## GIVEN EXERCISE
Arrange the material below as a Markdown table with the columns Row and Line, starting with the line that contains "What do you see at coordinates (147, 2411)" and going on through the line that contains "The height and width of the screenshot is (1635, 1347).". Leave out blank lines.

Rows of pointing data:
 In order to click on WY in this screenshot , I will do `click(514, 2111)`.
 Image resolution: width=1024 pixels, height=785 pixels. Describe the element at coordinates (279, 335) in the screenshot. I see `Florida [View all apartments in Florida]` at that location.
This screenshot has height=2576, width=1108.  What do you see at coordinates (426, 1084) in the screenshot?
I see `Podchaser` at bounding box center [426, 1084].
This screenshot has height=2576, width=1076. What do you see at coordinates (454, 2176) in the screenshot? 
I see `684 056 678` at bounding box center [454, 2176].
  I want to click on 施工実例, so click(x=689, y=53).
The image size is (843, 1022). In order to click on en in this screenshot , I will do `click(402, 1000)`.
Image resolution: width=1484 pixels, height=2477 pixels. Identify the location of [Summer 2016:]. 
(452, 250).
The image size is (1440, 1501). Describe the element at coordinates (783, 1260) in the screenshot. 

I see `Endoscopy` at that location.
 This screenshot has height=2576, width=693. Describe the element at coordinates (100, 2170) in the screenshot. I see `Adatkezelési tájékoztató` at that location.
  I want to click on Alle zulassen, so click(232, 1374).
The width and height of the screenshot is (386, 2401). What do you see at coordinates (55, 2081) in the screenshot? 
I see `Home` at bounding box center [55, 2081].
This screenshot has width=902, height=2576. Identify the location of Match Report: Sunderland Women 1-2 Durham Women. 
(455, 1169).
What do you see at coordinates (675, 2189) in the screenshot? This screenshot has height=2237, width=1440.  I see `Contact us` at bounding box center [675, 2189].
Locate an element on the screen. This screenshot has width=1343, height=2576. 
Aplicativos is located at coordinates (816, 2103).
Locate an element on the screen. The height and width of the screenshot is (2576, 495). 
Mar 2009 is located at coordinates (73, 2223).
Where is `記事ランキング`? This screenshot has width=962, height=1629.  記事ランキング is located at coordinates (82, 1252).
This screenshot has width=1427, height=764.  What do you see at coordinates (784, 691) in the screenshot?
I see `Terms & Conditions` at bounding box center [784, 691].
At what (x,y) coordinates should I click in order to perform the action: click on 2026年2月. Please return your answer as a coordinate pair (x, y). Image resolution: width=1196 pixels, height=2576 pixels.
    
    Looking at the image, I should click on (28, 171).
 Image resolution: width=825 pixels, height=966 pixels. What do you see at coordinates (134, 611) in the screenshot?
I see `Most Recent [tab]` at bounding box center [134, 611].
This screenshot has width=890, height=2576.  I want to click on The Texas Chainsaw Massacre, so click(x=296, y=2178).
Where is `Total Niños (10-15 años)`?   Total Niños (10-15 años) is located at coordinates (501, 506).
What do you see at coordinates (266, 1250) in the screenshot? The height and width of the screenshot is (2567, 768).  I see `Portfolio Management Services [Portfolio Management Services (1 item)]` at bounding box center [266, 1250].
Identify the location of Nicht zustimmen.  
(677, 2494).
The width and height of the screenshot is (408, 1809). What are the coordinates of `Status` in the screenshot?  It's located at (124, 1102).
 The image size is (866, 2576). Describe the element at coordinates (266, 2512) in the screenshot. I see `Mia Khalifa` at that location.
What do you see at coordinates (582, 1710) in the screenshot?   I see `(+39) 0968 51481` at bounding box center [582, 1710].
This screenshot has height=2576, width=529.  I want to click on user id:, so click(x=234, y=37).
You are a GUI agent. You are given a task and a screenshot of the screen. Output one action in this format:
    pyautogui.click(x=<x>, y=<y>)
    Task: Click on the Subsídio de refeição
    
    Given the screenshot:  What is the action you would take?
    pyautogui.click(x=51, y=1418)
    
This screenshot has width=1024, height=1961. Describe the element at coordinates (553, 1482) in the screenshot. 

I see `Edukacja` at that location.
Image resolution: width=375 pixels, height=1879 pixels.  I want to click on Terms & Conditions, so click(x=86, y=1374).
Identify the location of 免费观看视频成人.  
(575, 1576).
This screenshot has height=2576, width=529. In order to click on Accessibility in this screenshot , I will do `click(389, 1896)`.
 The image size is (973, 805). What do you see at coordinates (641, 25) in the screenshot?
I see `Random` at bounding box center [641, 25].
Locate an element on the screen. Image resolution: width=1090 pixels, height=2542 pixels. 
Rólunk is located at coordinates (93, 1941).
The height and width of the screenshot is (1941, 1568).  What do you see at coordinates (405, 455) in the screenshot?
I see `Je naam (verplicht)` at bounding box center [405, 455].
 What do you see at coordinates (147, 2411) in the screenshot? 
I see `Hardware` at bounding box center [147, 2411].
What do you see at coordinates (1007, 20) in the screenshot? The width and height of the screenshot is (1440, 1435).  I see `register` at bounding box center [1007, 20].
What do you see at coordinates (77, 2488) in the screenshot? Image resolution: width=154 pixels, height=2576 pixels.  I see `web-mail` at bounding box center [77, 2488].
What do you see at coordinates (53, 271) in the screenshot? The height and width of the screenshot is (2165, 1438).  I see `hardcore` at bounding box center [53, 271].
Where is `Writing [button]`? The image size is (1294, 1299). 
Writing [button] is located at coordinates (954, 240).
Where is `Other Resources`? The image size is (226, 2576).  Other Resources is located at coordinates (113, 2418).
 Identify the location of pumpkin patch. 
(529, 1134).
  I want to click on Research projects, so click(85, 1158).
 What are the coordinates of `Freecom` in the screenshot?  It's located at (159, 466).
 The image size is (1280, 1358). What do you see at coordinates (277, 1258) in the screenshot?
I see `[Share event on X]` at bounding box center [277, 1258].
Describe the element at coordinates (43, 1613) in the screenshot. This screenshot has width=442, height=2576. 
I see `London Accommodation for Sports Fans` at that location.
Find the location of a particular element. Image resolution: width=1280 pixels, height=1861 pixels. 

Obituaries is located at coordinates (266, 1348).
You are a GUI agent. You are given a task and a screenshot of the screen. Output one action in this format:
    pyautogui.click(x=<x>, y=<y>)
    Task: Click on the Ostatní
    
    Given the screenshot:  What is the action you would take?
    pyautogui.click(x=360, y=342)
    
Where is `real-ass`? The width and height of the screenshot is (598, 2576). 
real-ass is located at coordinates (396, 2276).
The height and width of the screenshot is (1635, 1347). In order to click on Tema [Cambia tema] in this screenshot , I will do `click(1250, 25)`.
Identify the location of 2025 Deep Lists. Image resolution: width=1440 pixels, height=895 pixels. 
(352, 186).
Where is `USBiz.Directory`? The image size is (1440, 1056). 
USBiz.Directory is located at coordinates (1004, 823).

## TASK RESPONSE
| Row | Line |
|---|---|
| 1 |  What do you see at coordinates (147, 2411) in the screenshot?  |
| 2 | I see `Hardware` at bounding box center [147, 2411]. |
| 3 | What do you see at coordinates (1007, 20) in the screenshot? The width and height of the screenshot is (1440, 1435).  I see `register` at bounding box center [1007, 20]. |
| 4 | What do you see at coordinates (77, 2488) in the screenshot? Image resolution: width=154 pixels, height=2576 pixels.  I see `web-mail` at bounding box center [77, 2488]. |
| 5 | What do you see at coordinates (53, 271) in the screenshot? The height and width of the screenshot is (2165, 1438).  I see `hardcore` at bounding box center [53, 271]. |
| 6 | Where is `Writing [button]`? The image size is (1294, 1299).  |
| 7 | Writing [button] is located at coordinates (954, 240). |
| 8 | Where is `Other Resources`? The image size is (226, 2576).  Other Resources is located at coordinates (113, 2418). |
| 9 |  Identify the location of pumpkin patch.  |
| 10 | (529, 1134). |
| 11 |   I want to click on Research projects, so click(85, 1158). |
| 12 |  What are the coordinates of `Freecom` in the screenshot?  It's located at (159, 466). |
| 13 |  The image size is (1280, 1358). What do you see at coordinates (277, 1258) in the screenshot? |
| 14 | I see `[Share event on X]` at bounding box center [277, 1258]. |
| 15 | Describe the element at coordinates (43, 1613) in the screenshot. This screenshot has width=442, height=2576.  |
| 16 | I see `London Accommodation for Sports Fans` at that location. |
| 17 | Find the location of a particular element. Image resolution: width=1280 pixels, height=1861 pixels.  |
| 18 | Obituaries is located at coordinates (266, 1348). |
| 19 | You are a GUI agent. You are given a task and a screenshot of the screen. Output one action in this format: |
| 20 |     pyautogui.click(x=<x>, y=<y>) |
| 21 |     Task: Click on the Ostatní |
| 22 |     Given the screenshot:  What is the action you would take? |
| 23 |     pyautogui.click(x=360, y=342) |
| 24 | Where is `real-ass`? The width and height of the screenshot is (598, 2576).  |
| 25 | real-ass is located at coordinates (396, 2276). |
| 26 | The height and width of the screenshot is (1635, 1347). In order to click on Tema [Cambia tema] in this screenshot , I will do `click(1250, 25)`. |